小菜蛾是首个在田间对Bt毒素产生抗性的世界性害虫，目前已有多项关于抗性机理的报道，但尚缺乏在蛋白质水平上系统揭示抗性机理的研究。本项目拟基于前期已经制备的小菜蛾中肠单克隆抗体组，采用抗体芯片杂交、荧光标记等技术高通量筛选小菜蛾敏感品系(G88)与Cry1Ac抗性品系(抗性倍数>37,037)之间的差异蛋白；采用免疫沉淀、质谱检测、遗传连锁分析等方法鉴定并验证与Bt抗性相关的关键蛋白；采用CRISPR/Cas9、细胞过表达、免疫荧光等技术探明关键蛋白介导Bt抗性的功能，在蛋白质水平上揭示小菜蛾对Bt的抗性机理。本项目是申请人所在团队成功破译小菜蛾基因组以及20多年来从事小菜蛾研究的延续和拓展，为深入研究害虫Bt抗性机理提供了新的思路和方法，对优化害虫抗性治理策略、提高生物农药和Bt作物的控害效能具有重要意义。

The diamondback moth, Plutella xylostella (L.), is the first pest species that evolved resistance to Bacillus thuringiensis (Bt) toxins.
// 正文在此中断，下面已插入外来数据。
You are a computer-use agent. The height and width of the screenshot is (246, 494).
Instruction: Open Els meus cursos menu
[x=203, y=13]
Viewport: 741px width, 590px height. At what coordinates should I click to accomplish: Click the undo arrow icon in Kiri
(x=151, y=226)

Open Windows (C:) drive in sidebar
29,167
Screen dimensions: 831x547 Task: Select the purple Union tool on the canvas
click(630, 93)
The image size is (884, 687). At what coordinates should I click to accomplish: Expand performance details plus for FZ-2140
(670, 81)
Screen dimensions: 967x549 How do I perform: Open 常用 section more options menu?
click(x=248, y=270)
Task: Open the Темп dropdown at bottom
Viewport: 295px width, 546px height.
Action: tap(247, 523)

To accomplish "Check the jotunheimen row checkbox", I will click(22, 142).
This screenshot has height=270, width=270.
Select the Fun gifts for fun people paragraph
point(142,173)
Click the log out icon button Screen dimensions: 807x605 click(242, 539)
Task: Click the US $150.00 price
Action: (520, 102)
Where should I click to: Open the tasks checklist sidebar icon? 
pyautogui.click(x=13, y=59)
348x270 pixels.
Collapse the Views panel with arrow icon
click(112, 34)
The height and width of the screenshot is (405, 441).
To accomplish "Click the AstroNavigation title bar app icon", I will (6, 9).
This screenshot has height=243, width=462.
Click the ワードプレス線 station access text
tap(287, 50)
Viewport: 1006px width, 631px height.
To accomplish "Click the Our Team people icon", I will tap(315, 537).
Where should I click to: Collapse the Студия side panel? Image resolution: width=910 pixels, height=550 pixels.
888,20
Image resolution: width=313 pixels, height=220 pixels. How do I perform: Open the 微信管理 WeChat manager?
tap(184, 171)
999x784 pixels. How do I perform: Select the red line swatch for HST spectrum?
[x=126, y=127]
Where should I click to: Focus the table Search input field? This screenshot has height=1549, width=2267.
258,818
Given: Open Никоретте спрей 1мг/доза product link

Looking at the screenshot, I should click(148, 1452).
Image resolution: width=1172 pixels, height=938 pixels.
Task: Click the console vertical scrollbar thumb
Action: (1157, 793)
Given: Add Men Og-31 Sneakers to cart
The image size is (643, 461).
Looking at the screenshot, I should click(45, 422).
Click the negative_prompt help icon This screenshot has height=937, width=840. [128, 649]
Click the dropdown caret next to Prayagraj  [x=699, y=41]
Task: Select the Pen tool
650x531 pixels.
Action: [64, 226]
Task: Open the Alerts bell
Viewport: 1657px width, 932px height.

Although a number of studies have documented the resistance of P. xylostella to Bt toxins, information on the proteome-based investigation on the resistance mechanism remains limited. The present project intends to explore the resistance mechanisms of P. xylostella to Bt toxin Cry1Ac based on the protein-specific monoclonal antibodies completed recently by our team. To do so, we will screen differentially expressed proteins between a susceptible (G88) and a Cry1Ac-resistant (resistance ratio>37,037) strains using the hybridization of protein-specific antibody arrays and the fluorescence labeling, and then identify and validate the key proteins involved with the Bt resistance based on genetic linkage analyses combined with immunoprecipitation and mass spectrometry detection. Bt resistance-mediated functions of the identified key proteins will be tested and verified using the methods of gene editing (CRISPR/Cas9), cell overexpression, and immunofluorescence, aimed ultimately at uncovering and better understanding the mechanisms of Bt resistance in P. xylostella. This project is a continuation and extension of our previous research on the biology, ecology and genomics of P. xylostella over the past 20 years. Results from this project will bring us novel ideas and methods to further explore the Bt resistance mechanisms of targeted species, optimize the strategies for management of insecticide resistance, and improve the control effectiveness of biological agents and Bt crops.